3. Line jumping
Some of you just went into straight up full-body shudders at the mention of this one.
Line jumping is fortunately not super common, but when it happens, good grief is it frustrating for Disney fans. It’s one thing when a bunch of raucous teenagers hope the barrier into a line. That’s what most of us picture. Most line jumping, however, is far more subtle and awkward in the moment.
I recall standing in line with our family once for Pirates of the Caribbean. We were updating Fastpass+ reservations as the queue slowly eked along. A pair of scowling women behind us complained loudly about people puttering with their phones, even though we were moving. To our surprise, when we stepped to move ahead in a spot where the line wasn’t clearly chained off, they shoved ahead of us. We were a little annoyed, but we didn’t want to cause a scene. Over the next few minutes, we watched as they proceeded to do the same thing every time the line moved, muttering complaints then squirming ahead of the party in front of them. What’s really funny is that they literally only saved themselves about 2 minutes of line time as the line really wasn’t that long. You could tell everyone in the queue was annoyed (and a little amused) though and didn’t know what to do.
A more controversial and common version of line jumping is the issue of parties leaving one person in line then rejoining mid-queue. In some cases, this is understandable and not an issue—let’s say a parent and child couldn’t make it to the queue in time or a child had to use the restroom. In most cases, the practice isn’t too much of a problem if only one or two people are rejoining the party, if a pair of older children are rejoining their family, or if the newcomers can jump in with their party in an outdoor queue area such as the edges of the Splash Mountain or Spaceship Earth lines.

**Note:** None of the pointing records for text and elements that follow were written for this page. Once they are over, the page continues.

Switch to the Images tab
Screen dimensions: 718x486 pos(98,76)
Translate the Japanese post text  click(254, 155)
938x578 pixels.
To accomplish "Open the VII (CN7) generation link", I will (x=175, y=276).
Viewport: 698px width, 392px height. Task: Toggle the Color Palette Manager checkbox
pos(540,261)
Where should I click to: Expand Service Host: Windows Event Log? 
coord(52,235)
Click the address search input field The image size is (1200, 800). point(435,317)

Deep in the bowels of Flight of Passage or Expedition Everest, however? You’re creeping towards an etiquette violation. The practice also gets really frustrating when a large party leaves one person in line then proceed to shove through a long queue to get to the front right before the one person they left is about to reach the front of the line. It’s just not considerate of fellow guests.

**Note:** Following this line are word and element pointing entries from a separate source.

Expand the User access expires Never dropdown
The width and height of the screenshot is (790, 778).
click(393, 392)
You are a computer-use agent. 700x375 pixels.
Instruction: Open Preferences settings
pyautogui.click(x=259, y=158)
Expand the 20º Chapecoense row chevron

For one thing, never outright line jump—it’s just rude. Everyone is having to wait in the same line. Don’t try to circumvent it or attempt weird shenanigans to get to the front.

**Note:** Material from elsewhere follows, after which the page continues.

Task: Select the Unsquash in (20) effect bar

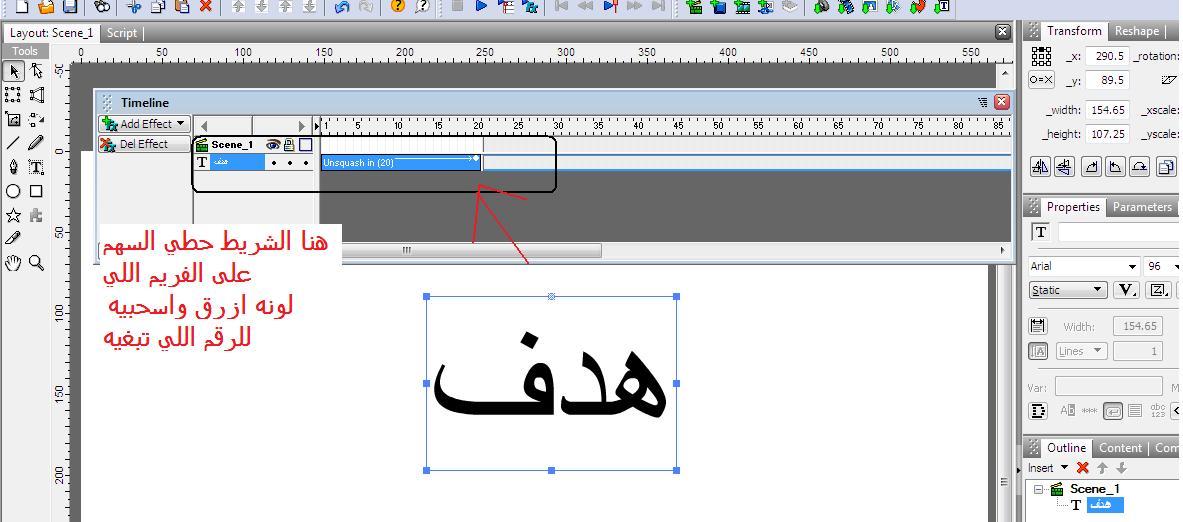Action: [401, 162]
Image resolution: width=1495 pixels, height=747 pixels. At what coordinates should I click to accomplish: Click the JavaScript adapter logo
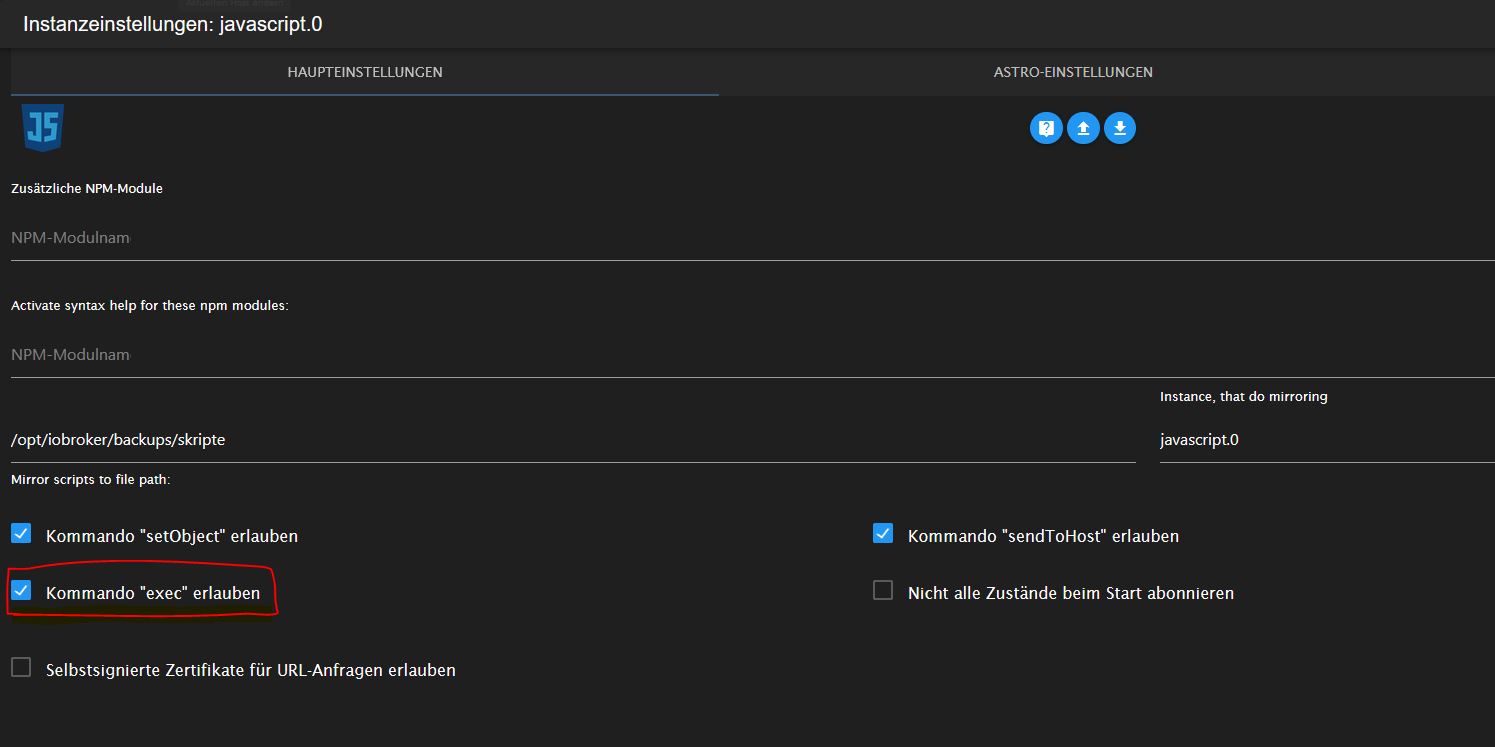click(x=43, y=127)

Try to avoid rejoining a party mid-queue if you can. If it happens, it’s usually okay for like two people or a parent with a couple small kids to jump back in with family, but it creeps into bad behavior when a family of six hop in with dad at the end of a line. Avoid this practice and use other tactics like Fastpass+ and timing ride visits carefully to reduce line waits.
4. When people complain about crowds (but have only visited in the busy season)
This one is similar to #1. Most Disney fans have had more than one conversation that goes a little like this:
Fan: “I can’t wait to go back to Walt Disney World!”
Casual Frenemy: “Ugh, why? All you do is wait in line. The crowds were a nightmare. Bugs, babies, and B.O. as far as the eyes can see.”
Fan: “Oh, wow. Sounds like you had a rough trip. When did you visit?”
Casual Frenemy: “For the holidays. Never going back. LAME.”
This is a trickier one as it is getting harder and harder to pin down a proper “off-season” for visiting Walt Disney World. October and March have quickly turned startlingly busy, and even the goldilocks seasons of September, January, and early December have all swollen in attendance. It is safe to say that timing a Walt Disney World vacation is more about finding a “lighter” season rather than finding a truly serene one.
However, when people gripe about crowds after booking a Walt Disney World vacation during mid-summer, Spring Break, or a holiday week, it can be hard to get across how much the timing of a trip really can make or break a Disney vacation. You just can’t get a full perspective on a fun Walt Disney World experience if you only visit when the parks are packed to the brim. Disney always has some crowds, but they don’t have to be trip-ruining. It can be harder to avoid these times if you’re waiting for kids to be out of school, but it still isn’t impossible.
Research, research, research. Yes, it is harder to find a quiet time to visit Walt Disney World, but that doesn’t mean the whole year looks like New Years Day. Consider timing a trip in such a way that you can take kids out of school for a day or two—this will immediately improve your crowd experience. The best times of year so far continue to be January avoiding holiday weeks and marathons, September after Labor Day (the opening of Galaxy’s Edge will likely change this), and early December and November on weekdays.